$25
Building a Crowdsourced Recommendation System
High level description: The objective of this group assignment is to create the building blocks of a crowdsourced recommendation system. This recommendation system should accept user inputs about desired attributes of a product and come up with 3 recommendations.
Obtain reviews of craft beer from beeradvocate.com. I would suggest using the following link, which shows the top 250 beers sorted by ratings:
https://www.beeradvocate.com/beer/top-rated/
The nice feature of the above link is that it is a single-page listing of 250 top-rated beers (avoids the pagination feature, which you need in cases where listings go on for many pages). The way beeradvocate.com organizes reviews is that it provides about 25 reviews per page. The output file should have 3 columns: product_name, product_review, and user_rating.
Task A. Extract about 5-6k reviews.
Task B. Assume that a customer, who will be using this recommender system, has specified 3 attributes in a product. E.g., one website describes multiple attributes of beer:
https://www.dummies.com/food-drink/drinks/beer/beer-for-dummies-cheat-sheet/
• Aggressive (Boldly assertive aroma and/or taste)
• Balanced: Malt and hops in similar proportions; equal representation of malt sweetness and hop bitterness in the flavor — especially at the finish
• Complex: Multidimensional; many flavors and sensations on the palate
• Crisp: Highly carbonated; effervescent
• Fruity: Flavors reminiscent of various fruits or Hoppy: Herbal, earthy, spicy, or citric aromas and flavors of hops or Malty: Grainy, caramel-like; can be sweet or dry Robust: Rich and full-bodied
A word frequency analysis of beer reviews may be a better way to find important attributes.
Assume that a customer has specified three attributes of the product as being important to him or her.
Task C. Perform a similarity analysis using cosine similarity (without word embeddings) with the 3 attributes specified by the customer and the reviews. From the output file, calculate the average similarity between each product and the preferred attributes.
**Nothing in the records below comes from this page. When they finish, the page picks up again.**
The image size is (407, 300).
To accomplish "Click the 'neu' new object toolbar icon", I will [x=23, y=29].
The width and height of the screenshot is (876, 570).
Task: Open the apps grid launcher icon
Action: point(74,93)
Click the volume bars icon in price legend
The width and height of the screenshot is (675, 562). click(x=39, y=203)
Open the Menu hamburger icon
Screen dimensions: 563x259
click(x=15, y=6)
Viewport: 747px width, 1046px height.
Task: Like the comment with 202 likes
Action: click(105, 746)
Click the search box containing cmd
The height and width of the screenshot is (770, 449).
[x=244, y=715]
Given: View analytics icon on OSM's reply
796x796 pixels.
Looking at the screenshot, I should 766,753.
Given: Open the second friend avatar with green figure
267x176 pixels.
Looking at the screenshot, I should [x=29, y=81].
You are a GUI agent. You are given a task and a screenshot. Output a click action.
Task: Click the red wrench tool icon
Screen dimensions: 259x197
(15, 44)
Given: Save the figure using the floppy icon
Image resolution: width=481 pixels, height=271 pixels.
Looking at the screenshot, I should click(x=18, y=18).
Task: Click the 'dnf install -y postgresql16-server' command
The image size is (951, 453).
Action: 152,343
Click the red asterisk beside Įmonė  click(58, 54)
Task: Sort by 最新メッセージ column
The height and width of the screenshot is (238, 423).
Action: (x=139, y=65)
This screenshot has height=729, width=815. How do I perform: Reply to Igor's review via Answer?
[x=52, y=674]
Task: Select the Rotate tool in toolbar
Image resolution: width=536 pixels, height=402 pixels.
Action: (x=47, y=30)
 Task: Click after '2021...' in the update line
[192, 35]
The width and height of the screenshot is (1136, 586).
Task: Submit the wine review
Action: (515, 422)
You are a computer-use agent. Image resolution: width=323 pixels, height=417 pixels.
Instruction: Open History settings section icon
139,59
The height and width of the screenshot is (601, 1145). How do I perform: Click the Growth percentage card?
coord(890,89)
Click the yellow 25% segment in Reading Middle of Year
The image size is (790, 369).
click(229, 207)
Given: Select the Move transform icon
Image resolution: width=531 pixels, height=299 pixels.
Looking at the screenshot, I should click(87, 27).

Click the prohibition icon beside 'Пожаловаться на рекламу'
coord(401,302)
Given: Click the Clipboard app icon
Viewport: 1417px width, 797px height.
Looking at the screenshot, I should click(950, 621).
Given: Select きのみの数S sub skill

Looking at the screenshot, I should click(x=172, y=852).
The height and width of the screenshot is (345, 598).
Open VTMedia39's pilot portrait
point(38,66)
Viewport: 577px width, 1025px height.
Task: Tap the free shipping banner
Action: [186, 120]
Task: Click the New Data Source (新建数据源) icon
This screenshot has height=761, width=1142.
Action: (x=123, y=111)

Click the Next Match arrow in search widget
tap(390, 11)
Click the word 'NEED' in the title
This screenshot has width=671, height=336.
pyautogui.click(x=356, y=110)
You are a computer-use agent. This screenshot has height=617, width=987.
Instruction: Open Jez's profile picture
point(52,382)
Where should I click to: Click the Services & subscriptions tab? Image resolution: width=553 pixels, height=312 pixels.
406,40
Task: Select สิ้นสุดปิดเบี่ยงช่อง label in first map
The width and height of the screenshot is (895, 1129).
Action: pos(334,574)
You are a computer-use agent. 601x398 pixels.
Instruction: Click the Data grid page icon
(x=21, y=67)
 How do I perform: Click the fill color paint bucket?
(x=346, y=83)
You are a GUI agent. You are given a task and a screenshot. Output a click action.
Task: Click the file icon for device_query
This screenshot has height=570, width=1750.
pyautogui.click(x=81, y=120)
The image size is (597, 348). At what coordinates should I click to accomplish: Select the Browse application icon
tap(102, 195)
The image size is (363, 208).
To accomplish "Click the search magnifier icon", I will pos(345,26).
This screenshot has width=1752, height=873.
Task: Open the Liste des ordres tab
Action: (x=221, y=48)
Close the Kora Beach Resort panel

For similarity analysis, use cosine similarity with bag of words. The script should accept as input a file with the product attributes, and calculate similarity scores (between 0 and 1) between these attributes and each review. That is, the output file should have 3 columns – product_name (for each product, the product_name will repeat as many times as there are reviews of the product), product_review and similarity_score.
Task D. For every review, perform a sentiment analysis.
Task E. Assume an evaluation score for each beer = average similarity score + average sentiment score. Now recommend 3 products to the customer.
Task F. How would your recommendation change if you use word vectors (the spaCy package would be the easiest to use with pretrained word vectors) instead of plain vanilla bag-of-words cosine similarity? One way to analyze the difference would be to consider the % of reviews that mention a preferred attribute. E.g., if you recommend a product, what % of its reviews mention an attribute specified by the customer? Do you see any difference across bag-of-words and word vector approaches? This article may be useful: https://medium.com/swlh/word-embeddings-versus-bag-of-words-the-curious-case-ofhttps://medium.com/swlh/word-embeddings-versus-bag-of-words-the-curious-case-of-recommender-systems-6ac1604d4424?source=friends_link&sk=d746da9f094d1222a35519387afc6338recommender-systems-6ac1604d4424?source=friends_link&sk=d746da9f094d1222a35519387afc6338
Note that the article doesn’t claim that bag-of-words will always be better than word embeddings for recommender systems. It lays out conditions under which it is likely to be the case. That is, depending on the attributes you use, you may or may not see the same effect.
Task G. How would your recommendations differ if you ignored the similarity and feature sentiment scores and simply chose the 3 highest rated products from your entire dataset? Would these products meet the requirements of the user looking for recommendations? Why or why not? Justify your answer with analysis. Use the similarity and sentiment scores as well as overall ratings to answer this question.
Here is a sample web implementation of a recommender system based on the same principles (runningshoe4you.com), but in this assignment, we will not have the time for this type of full automation.